Musicoterapia

Curso das Cartas do Caminho Sagrado

 

A Musicoterapia, segundo a World Federationof Music Therapy, é a utilização da música através de seus elementos constituintes (som, ritmo, melodia e harmonia) por um musicoterapeuta qualificado em um processo destinado a facilitar e promover comunicação, relacionamento, aprendizado, mobilização, expressão, organização e outros objetivos terapêuticos relevantes, com o fim de atender às necessidades físicas, emocionais, mentais, sociais e cognitivas.

Emprega instrumentos musicais, canto e ruídos com a finalidade de desenvolver potenciais e/ou restaurar funções do indivíduo (ou de um grupo) para que ele alcance uma melhor qualidade de vida através da prevenção, reabilitação ou tratamento de doenças.

Os musicoterapeutas trabalham com uma grande quantidade de pacientes. Entre estes, estão incluídas pessoas com dificuldades motoras, autistas, pacientes com deficiência mental, paralisia cerebral, dificuldades emocionais, pacientes psiquiátricos, gestantes e idosos. O trabalho musicoterápico pode ser desenvolvido dentro de equipas de saúde multidisciplinares, em conjunto com médicos, psicólogos, fonoaudiólogos, terapeutas ocupacionais, fisioterapeutas e educadores que ajuda no tratamento na musicoterapia. Também pode ser um processo autônomo realizado em consultório. Recentemente, uma das maiores aplicações de sucesso reconhecido da musicoterapia tem sido o tratamento da dor crônica e estresse pós-traumático.

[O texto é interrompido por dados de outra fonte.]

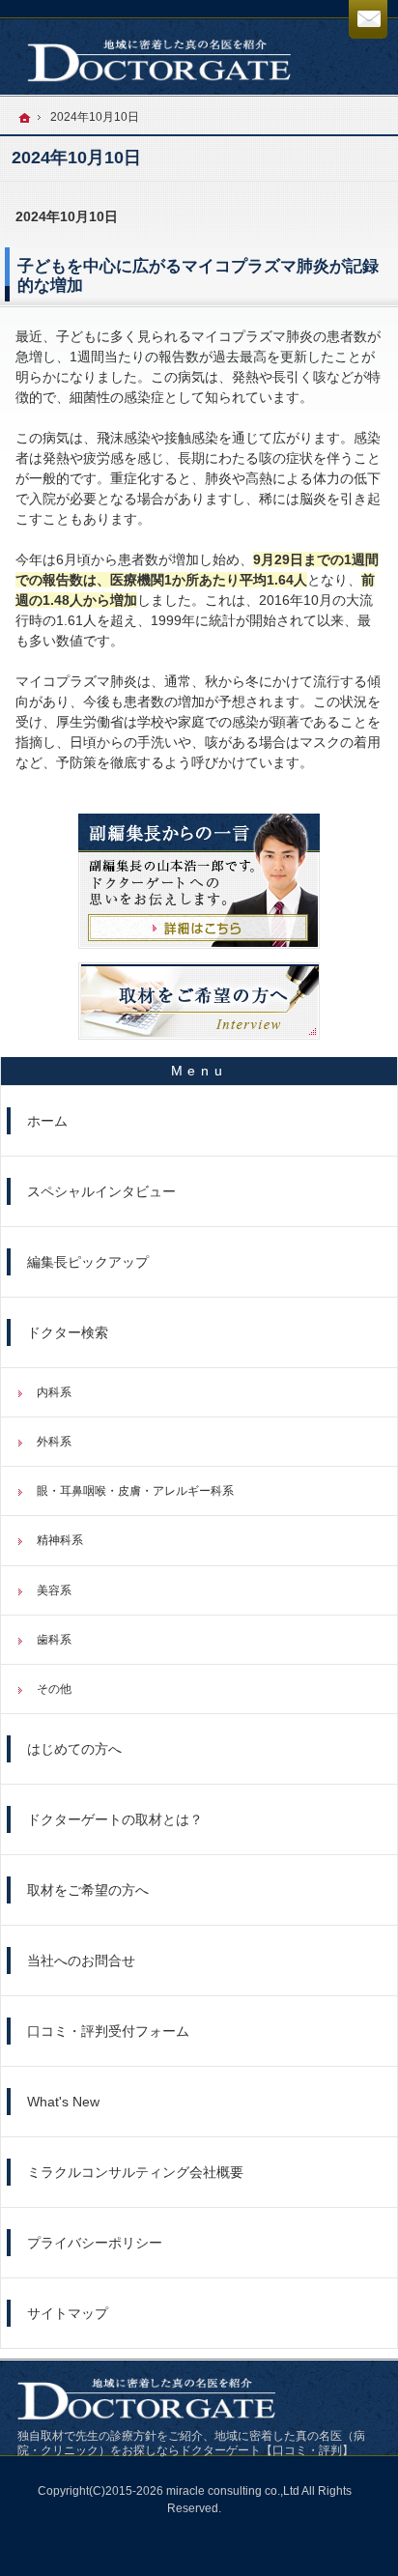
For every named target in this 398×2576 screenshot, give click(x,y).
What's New (63, 2101)
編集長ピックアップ (88, 1262)
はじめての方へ (74, 1749)
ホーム (47, 1121)
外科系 (54, 1441)
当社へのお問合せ (81, 1960)
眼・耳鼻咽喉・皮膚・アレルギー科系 (135, 1491)
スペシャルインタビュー (101, 1191)
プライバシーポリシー (94, 2242)
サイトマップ (67, 2313)
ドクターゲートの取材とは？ (115, 1819)
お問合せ (368, 19)
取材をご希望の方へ (88, 1890)
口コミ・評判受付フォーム (108, 2031)
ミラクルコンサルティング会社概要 (135, 2172)
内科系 (54, 1392)
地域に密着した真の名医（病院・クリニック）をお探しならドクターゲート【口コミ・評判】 (191, 2443)
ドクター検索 (67, 1332)
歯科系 (54, 1639)
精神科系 (60, 1540)
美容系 (54, 1590)
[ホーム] (25, 118)
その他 (54, 1689)
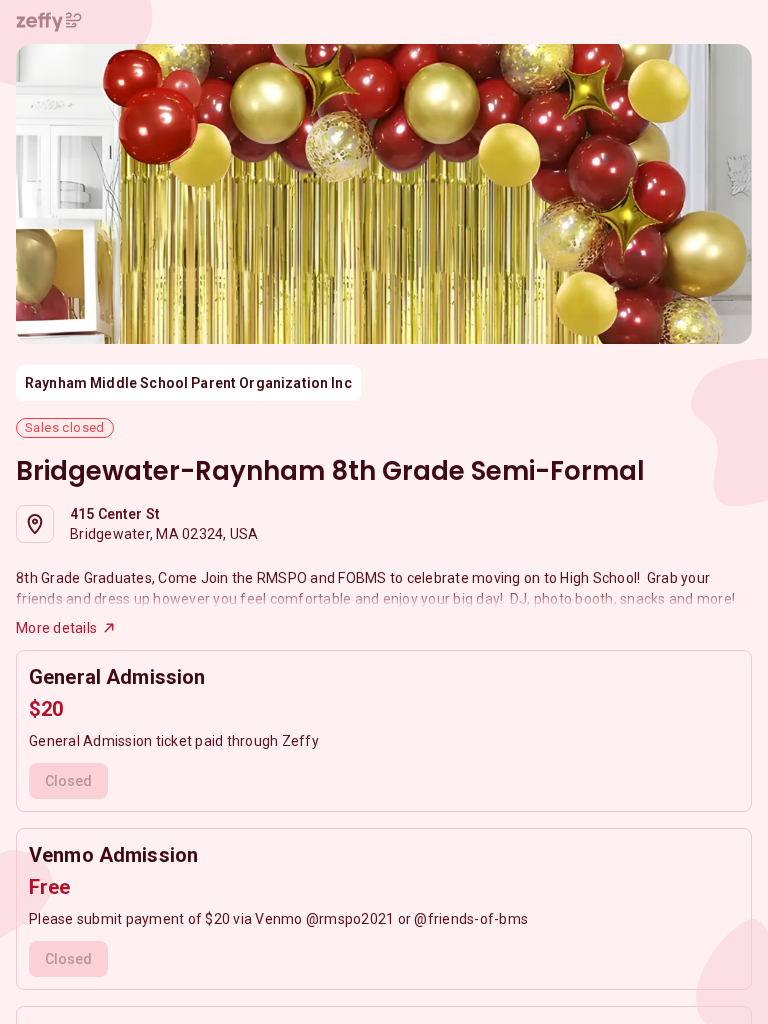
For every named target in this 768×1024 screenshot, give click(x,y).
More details (56, 628)
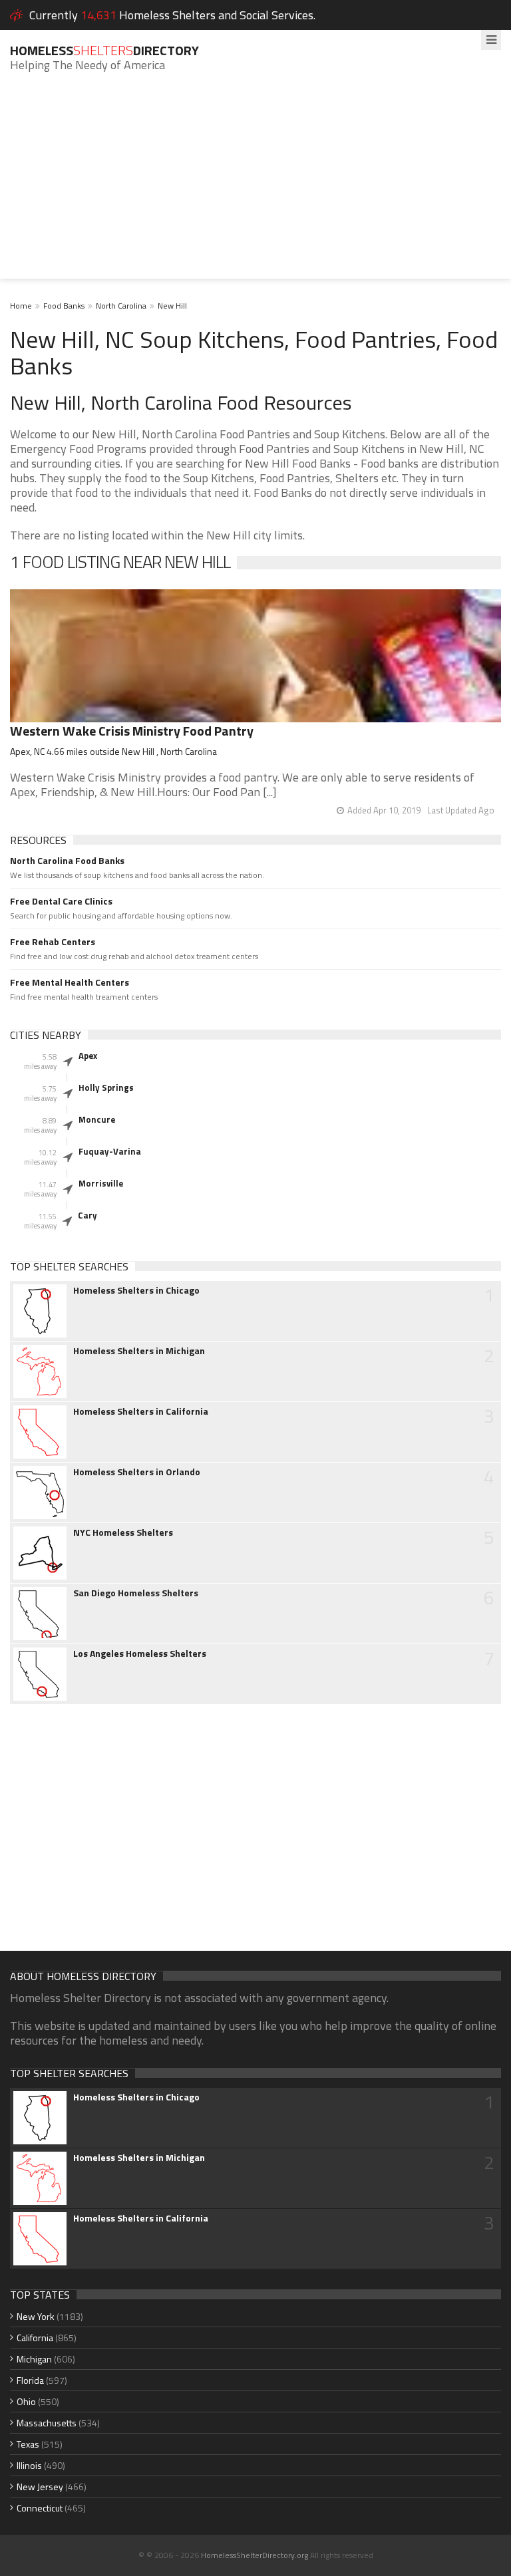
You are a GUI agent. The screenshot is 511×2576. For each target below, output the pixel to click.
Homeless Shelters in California (140, 1411)
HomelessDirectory (104, 50)
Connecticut (40, 2508)
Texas (28, 2444)
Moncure (97, 1119)
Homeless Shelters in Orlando (136, 1472)
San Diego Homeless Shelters (135, 1593)
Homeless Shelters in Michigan (139, 1351)
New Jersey (40, 2487)
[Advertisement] (255, 185)
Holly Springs (106, 1087)
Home (21, 305)
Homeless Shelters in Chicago (136, 1290)
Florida (30, 2380)
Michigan (34, 2359)
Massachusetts (47, 2423)
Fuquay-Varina (110, 1151)
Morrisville (101, 1183)
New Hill (172, 305)
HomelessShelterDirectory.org (254, 2555)
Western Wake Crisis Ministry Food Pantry (132, 730)
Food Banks (64, 305)
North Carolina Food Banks (67, 861)
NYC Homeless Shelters (123, 1532)
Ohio (26, 2401)
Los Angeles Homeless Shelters (139, 1653)
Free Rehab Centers (52, 942)
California (35, 2338)
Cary (87, 1215)
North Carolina (121, 305)
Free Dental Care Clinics (61, 901)
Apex (88, 1056)
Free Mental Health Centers (69, 982)
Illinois (29, 2465)
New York (36, 2316)
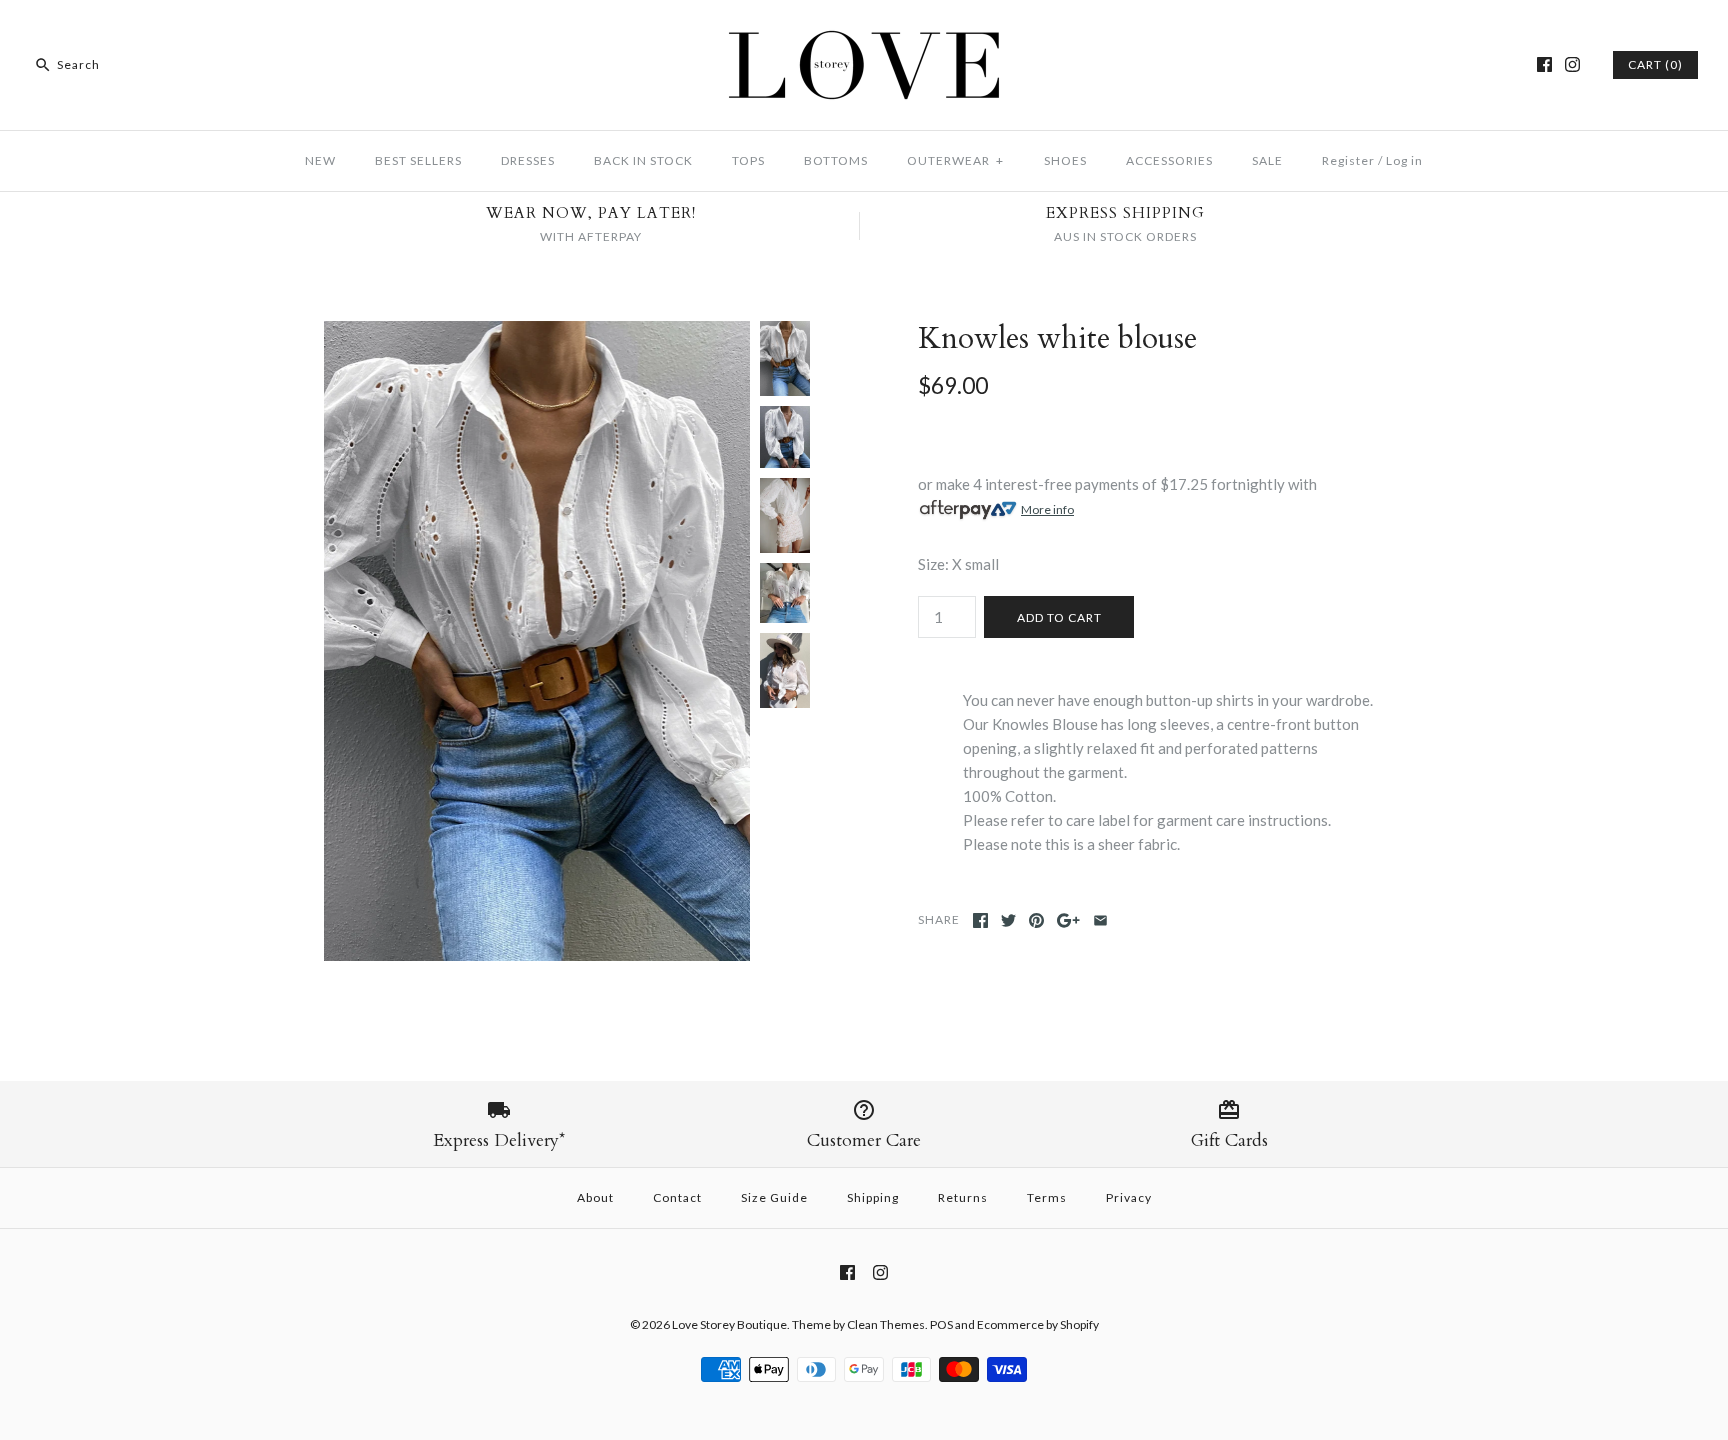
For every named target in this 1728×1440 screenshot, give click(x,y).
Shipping (873, 1197)
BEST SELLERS (418, 160)
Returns (963, 1197)
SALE (1267, 160)
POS (941, 1324)
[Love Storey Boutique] (864, 32)
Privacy (1129, 1197)
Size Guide (774, 1197)
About (595, 1197)
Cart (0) (1655, 64)
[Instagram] (1572, 64)
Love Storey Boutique (729, 1324)
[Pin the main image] (1036, 920)
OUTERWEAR (955, 160)
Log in (1404, 160)
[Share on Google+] (1068, 920)
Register (1348, 160)
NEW (320, 160)
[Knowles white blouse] (537, 333)
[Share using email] (1100, 920)
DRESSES (528, 160)
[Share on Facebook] (980, 920)
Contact (677, 1197)
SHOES (1065, 160)
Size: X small (958, 564)
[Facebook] (1544, 64)
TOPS (748, 160)
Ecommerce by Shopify (1038, 1324)
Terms (1047, 1197)
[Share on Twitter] (1008, 920)
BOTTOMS (836, 160)
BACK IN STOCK (643, 160)
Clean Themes (886, 1324)
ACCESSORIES (1169, 160)
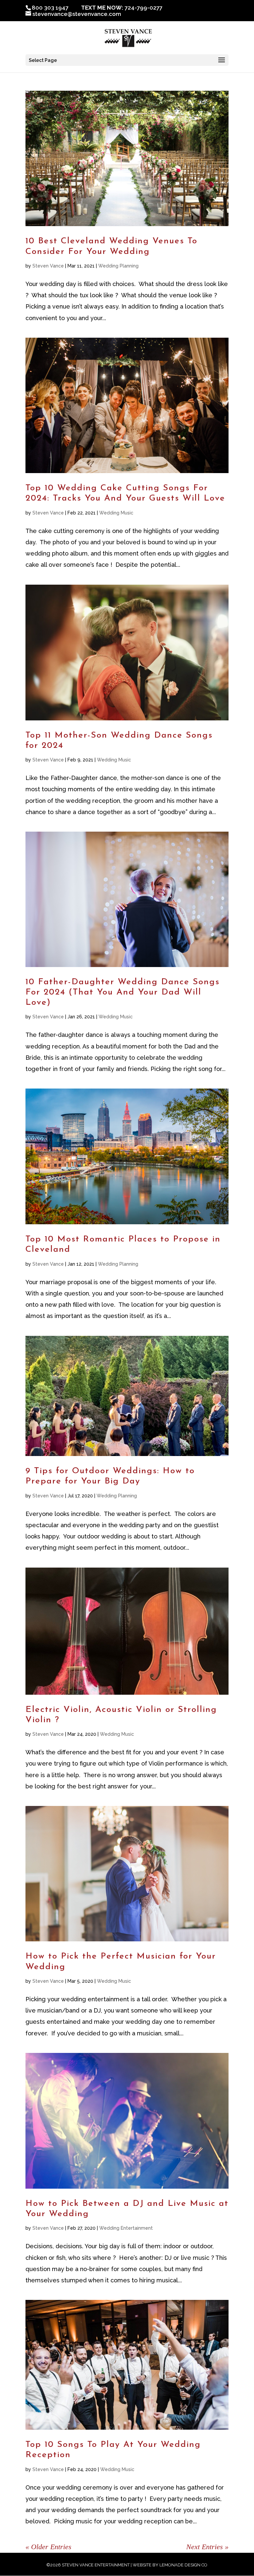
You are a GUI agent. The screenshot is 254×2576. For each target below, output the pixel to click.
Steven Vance (48, 265)
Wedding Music (116, 512)
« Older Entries (48, 2547)
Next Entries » (207, 2547)
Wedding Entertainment (126, 2228)
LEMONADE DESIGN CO (183, 2564)
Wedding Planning (118, 265)
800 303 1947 (50, 7)
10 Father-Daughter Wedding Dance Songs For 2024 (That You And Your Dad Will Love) (122, 992)
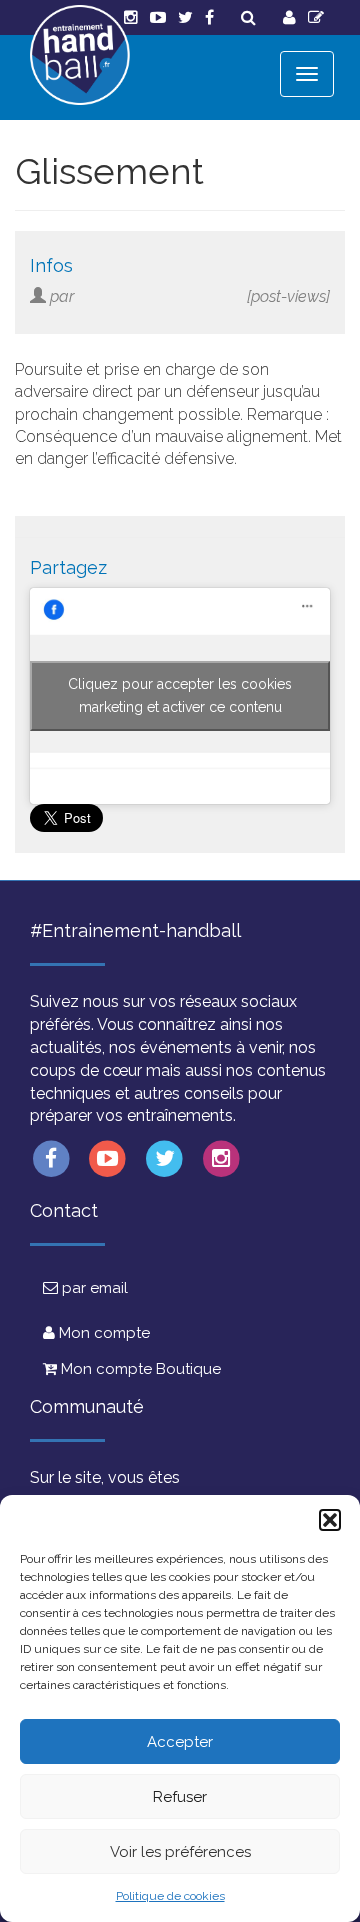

O uso da música como método terapêutico vem desde o início da história humana. Alguns dos primeiros registros a esse respeito podem ser encontrados na obra de filósofos gregos pré-socráticos. A sistematização dos métodos utilizados só começou, no entanto, após a Segunda Guerra Mundial (1939-1945), com pesquisas realizadas nos Estados Unidos. O primeiro curso universitário de musicoterapia foi criado em 1944 na Michigan State University.

O processo da musicoterapia pode se desenvolver de acordo com vários métodos. Alguns são receptivos, quando o musicoterapeuta toca música para o paciente. Este tipo de sessão normalmente se limita a pacientes com grandes dificuldades motoras ou em apenas uma parte do tratamento, com objetivos específicos. Na maior parte dos casos a musicoterapia é ativa, ou seja, o próprio paciente toca os instrumentos musicais, canta, dança ou realiza outras atividades junto com o terapeuta. A forma como o musicoterapeuta interage com os pacientes depende dos objetivos do trabalho e dos métodos que ele utiliza. Em alguns casos, as sessões são gravadas e o terapeuta realiza improvisações ou composições sobre os temas apresentados pelo paciente.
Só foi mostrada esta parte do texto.